Line by line, restate the material exactly.

──────── Dataset excerpts ────────

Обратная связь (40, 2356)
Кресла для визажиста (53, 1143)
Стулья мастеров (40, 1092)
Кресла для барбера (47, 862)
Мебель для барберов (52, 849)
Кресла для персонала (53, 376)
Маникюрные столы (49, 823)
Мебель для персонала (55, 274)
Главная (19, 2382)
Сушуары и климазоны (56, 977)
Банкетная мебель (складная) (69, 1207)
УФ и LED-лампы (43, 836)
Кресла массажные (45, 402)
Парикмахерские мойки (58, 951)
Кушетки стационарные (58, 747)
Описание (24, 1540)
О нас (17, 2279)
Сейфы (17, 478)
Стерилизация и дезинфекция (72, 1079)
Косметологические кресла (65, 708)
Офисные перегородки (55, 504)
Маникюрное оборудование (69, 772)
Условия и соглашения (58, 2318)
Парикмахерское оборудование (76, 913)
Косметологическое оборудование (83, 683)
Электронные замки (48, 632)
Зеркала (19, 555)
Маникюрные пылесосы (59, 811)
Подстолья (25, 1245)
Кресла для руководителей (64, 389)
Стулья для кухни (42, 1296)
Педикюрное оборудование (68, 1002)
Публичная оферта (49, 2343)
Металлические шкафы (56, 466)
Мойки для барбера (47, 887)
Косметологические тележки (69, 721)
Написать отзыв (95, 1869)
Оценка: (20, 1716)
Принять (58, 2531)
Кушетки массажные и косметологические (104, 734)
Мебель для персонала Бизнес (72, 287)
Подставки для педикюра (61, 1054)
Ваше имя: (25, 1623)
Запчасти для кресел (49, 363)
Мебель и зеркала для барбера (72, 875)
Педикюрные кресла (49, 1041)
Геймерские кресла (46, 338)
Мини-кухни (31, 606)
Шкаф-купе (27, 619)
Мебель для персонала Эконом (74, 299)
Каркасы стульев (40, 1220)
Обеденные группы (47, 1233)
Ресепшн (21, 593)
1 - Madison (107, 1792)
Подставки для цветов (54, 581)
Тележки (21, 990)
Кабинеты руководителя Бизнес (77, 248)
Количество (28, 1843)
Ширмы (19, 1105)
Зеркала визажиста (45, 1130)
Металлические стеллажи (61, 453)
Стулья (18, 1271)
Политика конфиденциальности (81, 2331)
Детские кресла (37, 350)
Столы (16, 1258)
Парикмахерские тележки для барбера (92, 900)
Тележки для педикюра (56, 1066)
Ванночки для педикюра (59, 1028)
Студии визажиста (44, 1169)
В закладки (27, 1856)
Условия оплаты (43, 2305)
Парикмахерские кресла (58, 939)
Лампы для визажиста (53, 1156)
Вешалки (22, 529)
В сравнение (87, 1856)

────────

Output of the task>
Обратная связь (40, 2356)
Кресла для визажиста (53, 1143)
Стулья мастеров (40, 1092)
Кресла для барбера (47, 862)
Мебель для барберов (52, 849)
Кресла для персонала (53, 376)
Маникюрные столы (49, 823)
Мебель для персонала (55, 274)
Главная (19, 2382)
Сушуары и климазоны (56, 977)
Банкетная мебель (складная) (69, 1207)
УФ и LED-лампы (43, 836)
Кресла массажные (45, 402)
Парикмахерские мойки (58, 951)
Кушетки стационарные (58, 747)
Описание (24, 1540)
О нас (17, 2279)
Сейфы (17, 478)
Стерилизация и дезинфекция (72, 1079)
Косметологические кресла (65, 708)
Офисные перегородки (55, 504)
Маникюрное оборудование (69, 772)
Условия и соглашения (58, 2318)
Парикмахерское оборудование (76, 913)
Косметологическое оборудование (83, 683)
Электронные замки (48, 632)
Зеркала (19, 555)
Маникюрные пылесосы (59, 811)
Подстолья (25, 1245)
Кресла для руководителей (64, 389)
Стулья для кухни (42, 1296)
Педикюрное оборудование (68, 1002)
Публичная оферта (49, 2343)
Металлические шкафы (56, 466)
Мойки для барбера (47, 887)
Косметологические тележки (69, 721)
Написать отзыв (95, 1869)
Оценка: (20, 1716)
Принять (58, 2531)
Кушетки массажные и косметологические (104, 734)
Мебель для персонала Бизнес (72, 287)
Подставки для педикюра (61, 1054)
Ваше имя: (25, 1623)
Запчасти для кресел (49, 363)
Мебель и зеркала для барбера (72, 875)
Педикюрные кресла (49, 1041)
Геймерские кресла (46, 338)
Мини-кухни (31, 606)
Шкаф-купе (27, 619)
Мебель для персонала Эконом (74, 299)
Каркасы стульев (40, 1220)
Обеденные группы (47, 1233)
Ресепшн (21, 593)
1 - Madison (107, 1792)
Подставки для цветов (54, 581)
Тележки (21, 990)
Кабинеты руководителя Бизнес (77, 248)
Количество (28, 1843)
Ширмы (19, 1105)
Зеркала визажиста (45, 1130)
Металлические стеллажи (61, 453)
Стулья (18, 1271)
Политика конфиденциальности (81, 2331)
Детские кресла (37, 350)
Столы (16, 1258)
Парикмахерские тележки для барбера (92, 900)
Тележки для педикюра (56, 1066)
Ванночки для педикюра (59, 1028)
Студии визажиста (44, 1169)
В закладки (27, 1856)
Условия оплаты (43, 2305)
Парикмахерские кресла (58, 939)
Лампы для визажиста (53, 1156)
Вешалки (22, 529)
В сравнение (87, 1856)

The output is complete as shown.